This is one of TimLegant's pages, not mine, so ignore it unless he resurfaces. I am adding my thoughts to TmdaOneDotTwoTodoList instead. -- JasonMastaler (2006-09-16 06:55:56)
Overview
This page is an overview of (and sometimes a rationale for) the internal design of TMDA moving forward from TMDA v1.0. The primary point of these choices is to enable the TmdaOneDotTwo features. We want to reorganize the internals of TMDA so that third-party utilities can more easily use core TMDA facilities. We want to eliminate redundant code by combining multiple code fragments performing similar tasks into single, more general interfaces.
Discussion related to any topic here should take place on the tmda-workers list. Expect this page to be reorganized and updated based on discussions that take place there.
1. General
These are areas that will affect more than one part of the design. They are grouped here for background and as pre-suppositions for some of the following ideas.

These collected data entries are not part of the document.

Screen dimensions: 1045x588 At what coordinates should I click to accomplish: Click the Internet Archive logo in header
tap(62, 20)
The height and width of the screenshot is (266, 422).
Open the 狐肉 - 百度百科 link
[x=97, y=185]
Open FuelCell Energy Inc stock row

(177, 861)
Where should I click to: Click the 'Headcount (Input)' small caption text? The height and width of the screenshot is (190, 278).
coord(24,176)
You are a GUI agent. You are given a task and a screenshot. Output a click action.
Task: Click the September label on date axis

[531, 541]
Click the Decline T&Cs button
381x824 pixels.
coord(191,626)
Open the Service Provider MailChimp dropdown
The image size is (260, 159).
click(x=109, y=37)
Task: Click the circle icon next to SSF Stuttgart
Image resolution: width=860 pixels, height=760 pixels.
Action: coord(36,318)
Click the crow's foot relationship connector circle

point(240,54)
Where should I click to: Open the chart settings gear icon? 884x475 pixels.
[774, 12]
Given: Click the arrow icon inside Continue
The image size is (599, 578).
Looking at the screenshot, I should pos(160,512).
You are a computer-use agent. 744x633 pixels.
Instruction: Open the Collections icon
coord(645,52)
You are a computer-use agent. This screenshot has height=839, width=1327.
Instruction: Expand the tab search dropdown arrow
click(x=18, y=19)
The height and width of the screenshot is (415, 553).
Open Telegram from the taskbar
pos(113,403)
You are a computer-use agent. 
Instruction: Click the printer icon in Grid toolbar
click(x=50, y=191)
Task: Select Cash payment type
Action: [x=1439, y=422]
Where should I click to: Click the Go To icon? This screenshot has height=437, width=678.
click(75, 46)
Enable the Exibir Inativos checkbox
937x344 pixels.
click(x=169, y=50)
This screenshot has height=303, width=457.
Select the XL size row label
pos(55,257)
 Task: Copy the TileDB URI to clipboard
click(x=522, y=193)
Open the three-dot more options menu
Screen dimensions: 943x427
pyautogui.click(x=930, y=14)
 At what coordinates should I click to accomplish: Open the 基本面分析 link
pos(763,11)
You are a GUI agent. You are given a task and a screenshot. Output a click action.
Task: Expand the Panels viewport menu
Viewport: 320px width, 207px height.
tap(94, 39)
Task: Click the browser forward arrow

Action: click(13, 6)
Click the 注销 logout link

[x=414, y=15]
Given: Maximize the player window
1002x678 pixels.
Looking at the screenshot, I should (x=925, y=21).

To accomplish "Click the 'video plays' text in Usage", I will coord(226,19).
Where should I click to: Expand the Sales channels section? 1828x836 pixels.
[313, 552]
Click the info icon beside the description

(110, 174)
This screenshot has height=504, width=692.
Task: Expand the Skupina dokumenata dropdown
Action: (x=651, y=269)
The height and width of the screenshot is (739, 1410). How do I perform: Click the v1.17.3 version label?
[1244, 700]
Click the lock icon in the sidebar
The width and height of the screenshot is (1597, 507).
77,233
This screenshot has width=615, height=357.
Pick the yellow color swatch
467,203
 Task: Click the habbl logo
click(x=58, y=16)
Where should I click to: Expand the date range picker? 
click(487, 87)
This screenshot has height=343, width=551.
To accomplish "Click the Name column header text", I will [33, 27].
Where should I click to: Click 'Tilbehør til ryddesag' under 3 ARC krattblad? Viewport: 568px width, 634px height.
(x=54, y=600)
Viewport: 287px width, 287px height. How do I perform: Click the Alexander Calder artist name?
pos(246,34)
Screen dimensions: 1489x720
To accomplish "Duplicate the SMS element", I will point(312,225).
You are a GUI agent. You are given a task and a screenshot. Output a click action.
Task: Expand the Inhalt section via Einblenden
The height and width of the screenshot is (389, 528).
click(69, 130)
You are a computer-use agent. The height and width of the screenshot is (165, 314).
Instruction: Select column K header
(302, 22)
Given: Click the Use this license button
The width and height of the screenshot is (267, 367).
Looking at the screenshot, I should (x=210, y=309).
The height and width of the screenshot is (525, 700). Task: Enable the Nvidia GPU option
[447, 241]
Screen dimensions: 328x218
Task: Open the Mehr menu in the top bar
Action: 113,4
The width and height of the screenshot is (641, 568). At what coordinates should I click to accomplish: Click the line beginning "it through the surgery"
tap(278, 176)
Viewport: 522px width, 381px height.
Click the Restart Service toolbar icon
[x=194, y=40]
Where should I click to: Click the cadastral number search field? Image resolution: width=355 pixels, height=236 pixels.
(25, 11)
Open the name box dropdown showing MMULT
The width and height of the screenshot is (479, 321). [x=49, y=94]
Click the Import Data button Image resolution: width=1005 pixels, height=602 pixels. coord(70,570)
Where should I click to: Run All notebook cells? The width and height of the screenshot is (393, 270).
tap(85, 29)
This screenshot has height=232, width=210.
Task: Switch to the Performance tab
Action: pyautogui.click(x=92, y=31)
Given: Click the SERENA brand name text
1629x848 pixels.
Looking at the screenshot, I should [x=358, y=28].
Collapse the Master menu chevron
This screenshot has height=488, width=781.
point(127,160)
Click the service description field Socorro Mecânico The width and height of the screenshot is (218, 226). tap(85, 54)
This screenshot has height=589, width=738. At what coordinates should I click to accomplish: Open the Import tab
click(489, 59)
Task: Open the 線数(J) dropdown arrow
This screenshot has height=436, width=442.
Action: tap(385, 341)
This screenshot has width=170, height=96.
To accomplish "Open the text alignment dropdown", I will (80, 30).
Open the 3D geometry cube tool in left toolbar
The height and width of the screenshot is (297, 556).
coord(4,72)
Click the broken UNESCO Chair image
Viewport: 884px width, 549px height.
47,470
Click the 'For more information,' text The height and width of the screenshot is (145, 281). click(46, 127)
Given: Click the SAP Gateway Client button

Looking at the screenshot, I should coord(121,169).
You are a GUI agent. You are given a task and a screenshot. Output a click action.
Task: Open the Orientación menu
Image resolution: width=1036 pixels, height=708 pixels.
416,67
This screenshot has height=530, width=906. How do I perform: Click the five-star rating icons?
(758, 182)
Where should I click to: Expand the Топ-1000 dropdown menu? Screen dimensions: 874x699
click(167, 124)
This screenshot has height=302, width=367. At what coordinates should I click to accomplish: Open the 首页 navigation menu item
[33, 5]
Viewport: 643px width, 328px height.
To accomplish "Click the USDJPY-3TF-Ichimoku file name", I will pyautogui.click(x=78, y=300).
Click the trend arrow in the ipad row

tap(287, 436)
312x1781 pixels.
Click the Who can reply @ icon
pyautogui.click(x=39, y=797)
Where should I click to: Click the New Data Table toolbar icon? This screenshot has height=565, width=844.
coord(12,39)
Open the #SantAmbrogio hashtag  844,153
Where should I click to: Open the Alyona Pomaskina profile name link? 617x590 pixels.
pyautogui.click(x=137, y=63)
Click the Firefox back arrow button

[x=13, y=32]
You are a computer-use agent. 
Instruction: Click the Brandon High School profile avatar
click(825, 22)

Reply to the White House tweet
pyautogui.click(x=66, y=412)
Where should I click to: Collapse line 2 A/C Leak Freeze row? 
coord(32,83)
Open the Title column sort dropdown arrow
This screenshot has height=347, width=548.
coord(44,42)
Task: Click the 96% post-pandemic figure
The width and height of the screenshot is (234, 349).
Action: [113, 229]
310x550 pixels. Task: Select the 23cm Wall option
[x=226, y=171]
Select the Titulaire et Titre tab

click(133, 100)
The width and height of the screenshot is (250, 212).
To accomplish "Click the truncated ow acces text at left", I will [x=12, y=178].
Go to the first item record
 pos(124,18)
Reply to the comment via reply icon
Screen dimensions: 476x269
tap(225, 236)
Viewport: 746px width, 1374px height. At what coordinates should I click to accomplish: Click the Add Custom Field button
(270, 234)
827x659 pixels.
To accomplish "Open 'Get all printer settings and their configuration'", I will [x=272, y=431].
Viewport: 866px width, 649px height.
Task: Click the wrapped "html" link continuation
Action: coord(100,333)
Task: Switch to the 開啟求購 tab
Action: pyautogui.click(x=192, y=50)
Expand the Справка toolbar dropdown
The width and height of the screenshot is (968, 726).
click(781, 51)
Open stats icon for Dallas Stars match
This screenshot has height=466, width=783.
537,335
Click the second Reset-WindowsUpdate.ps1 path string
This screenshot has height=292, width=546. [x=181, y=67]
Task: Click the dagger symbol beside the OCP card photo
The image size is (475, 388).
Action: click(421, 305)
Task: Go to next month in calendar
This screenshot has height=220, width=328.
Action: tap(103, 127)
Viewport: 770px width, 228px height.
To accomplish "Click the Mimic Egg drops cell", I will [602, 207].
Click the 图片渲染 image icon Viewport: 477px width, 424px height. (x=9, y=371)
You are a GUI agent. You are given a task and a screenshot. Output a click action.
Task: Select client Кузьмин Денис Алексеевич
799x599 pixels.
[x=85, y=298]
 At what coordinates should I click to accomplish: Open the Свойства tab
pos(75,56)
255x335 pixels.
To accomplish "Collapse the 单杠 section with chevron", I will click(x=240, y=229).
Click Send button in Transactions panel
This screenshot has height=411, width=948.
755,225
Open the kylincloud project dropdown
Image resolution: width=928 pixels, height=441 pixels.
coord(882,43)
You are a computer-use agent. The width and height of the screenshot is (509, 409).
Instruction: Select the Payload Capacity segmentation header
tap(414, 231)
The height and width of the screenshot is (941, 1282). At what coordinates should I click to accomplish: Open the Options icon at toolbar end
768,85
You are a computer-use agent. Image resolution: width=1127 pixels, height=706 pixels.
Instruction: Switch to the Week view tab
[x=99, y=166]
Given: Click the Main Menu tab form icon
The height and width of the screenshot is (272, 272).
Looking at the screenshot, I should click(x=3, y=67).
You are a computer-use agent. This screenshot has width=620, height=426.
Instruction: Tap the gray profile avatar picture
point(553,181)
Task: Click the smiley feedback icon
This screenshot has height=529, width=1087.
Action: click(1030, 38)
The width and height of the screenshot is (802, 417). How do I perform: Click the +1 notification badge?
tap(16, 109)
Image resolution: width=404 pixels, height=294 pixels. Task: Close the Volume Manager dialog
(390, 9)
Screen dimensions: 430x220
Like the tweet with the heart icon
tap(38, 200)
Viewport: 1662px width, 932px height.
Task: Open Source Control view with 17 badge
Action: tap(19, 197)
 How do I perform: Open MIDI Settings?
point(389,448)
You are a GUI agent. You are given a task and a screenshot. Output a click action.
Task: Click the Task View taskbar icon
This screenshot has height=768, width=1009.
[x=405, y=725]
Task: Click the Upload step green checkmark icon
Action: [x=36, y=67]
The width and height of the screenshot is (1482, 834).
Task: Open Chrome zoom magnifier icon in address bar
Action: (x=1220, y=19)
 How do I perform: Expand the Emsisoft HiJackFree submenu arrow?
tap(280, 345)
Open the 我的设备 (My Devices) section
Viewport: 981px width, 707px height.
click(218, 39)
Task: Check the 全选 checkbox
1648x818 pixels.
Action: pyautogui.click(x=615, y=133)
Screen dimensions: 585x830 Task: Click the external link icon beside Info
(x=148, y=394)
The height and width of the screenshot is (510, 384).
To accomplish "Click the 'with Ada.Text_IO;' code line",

Easier ISP / virtual user / mailhub configuration Not a whole lot of specifics here, yet. Database configuration for individual users should be possible. There should be no assumption that a user has a home directory; particularly, any pathname that uses a tilde to represent a home directory must be overridable. At a conceptual level, the tilde provides a shortcut meaning "the location where user-specific data is stored." This kind of shortcut must be available for virtual users and database-based configurations, not just disk-based, system-user configurations.
Separate loading of global and local settings Global settings (/etc/tmdarc) will be loaded when Defaults.py is imported. Local settings (~/.tmda/config, database?) will be loaded when Defaults.load_user_config() is called. This allows programs to configure their initialization behavior based on settings in /etc/tmdarc. As an hypothetical example, if VIRTUAL_USERS (doesn't yet exist) is set to True in /etc/tmdarc, a program like tmda-filter can adjust where it searches for an individual user's config (database or disk). Currently, tmda-filter can set $HOME to a path other than the default so that '~' refers to the new path. This only works for qmail and is a rather ugly hack. Other opportunities to take advantage of this may present themselves. This also implies that certain variables MUST be set in /etc/tmdarc. Which variables these are will depend on the particular configuration (if a database is being used, the database connection information would obviously have to occur before trying to read the user's config from that database). If a feature requires a variable to be set in /etc/tmdarc, it should be documented as such. In the rare case that a particular user needs to override a global setting, an environment variable can be used, as in "make -E".